В типографии Уотса я сошелся с одним молодым человеком по фамилии Уайгет, который благодаря богатым родственникам получил лучшее образование, чем большинство печатников: он порядочно знал латынь, говорил по-французски и любил читать. Его и его приятеля я стал учить плавать на Темзе, и они скоро стали приличными пловцами. Они же познакомили меня с приезжими помещиками, которые как-то отправились по воде в Челси, чтобы осмотреть военную богадельню и собрание Сальтеро. На обратном пути я, по просьбе всей компании, чье любопытство возбудил Уайгет, разделся, прыгнул в воду и проплыл почти от самого Челси до Уайтфрайерса, выделывая всевозможные фокусы и под водой, и на поверхности, чем удивил и развеселил тех, кто этого еще не видел.

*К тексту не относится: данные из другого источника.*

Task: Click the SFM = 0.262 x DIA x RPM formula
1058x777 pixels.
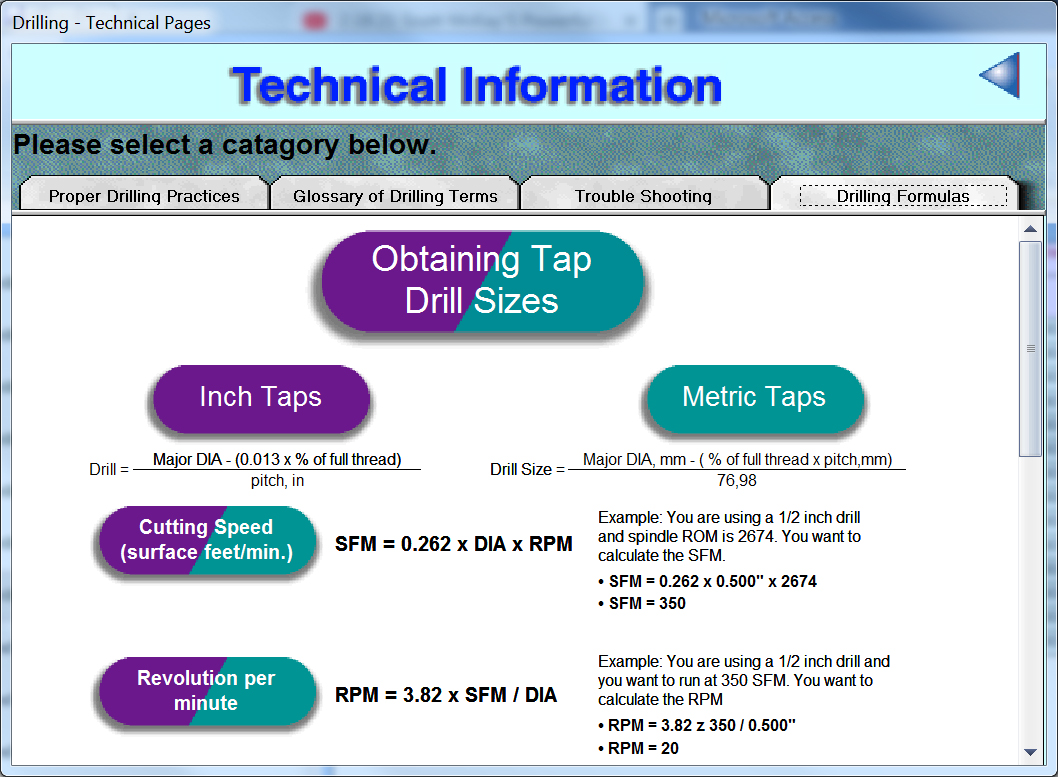Action: (x=454, y=544)
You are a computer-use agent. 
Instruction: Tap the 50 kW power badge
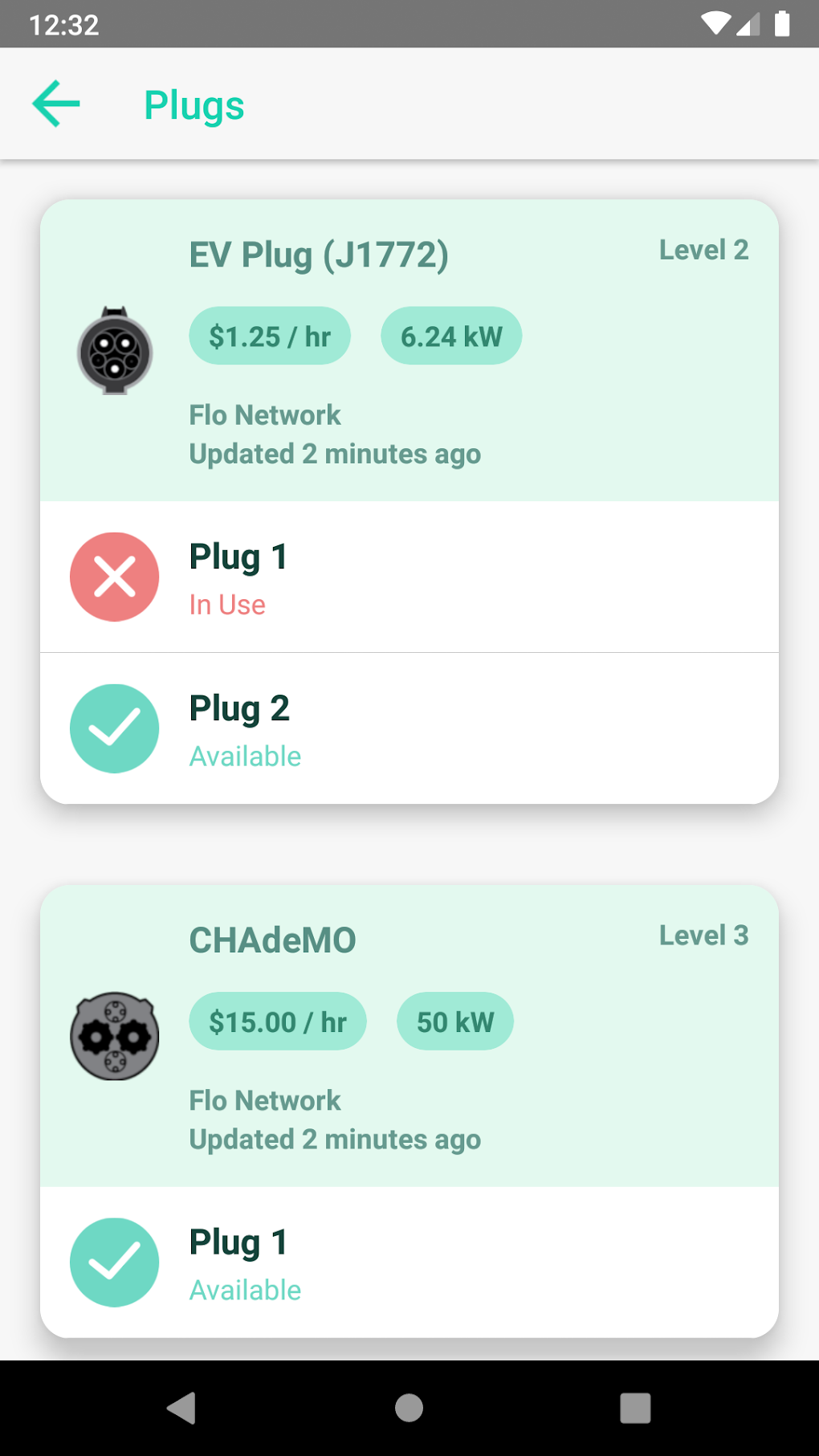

Сам я с детства пристрастился к воде, изучил и освоил все движения и позиции из руководства Тевенота, да еще прибавил своих, добиваясь не только пользы, но и грации движений. В тот день я особенно постарался, и всеобщее восхищение очень мне польстило; а Уайгет, задумав идти по моим стопам, все больше искал моего общества, и река связывала нас так же, как общность наших интересов. И вот однажды он предложил мне вместе совершить путешествие по всей Европе, подрабатывая на жизнь нашим ремеслом в попутных городах. Меня это сильно соблазняло, но когда я рассказал о таких планах моему доброму другу мистеру Дэнхему, к которому часто забегал на часок, он отговорил меня, порекомендовав не думать ни о чем, кроме возвращения в Пенсильванию, к чему и сам уже готовился.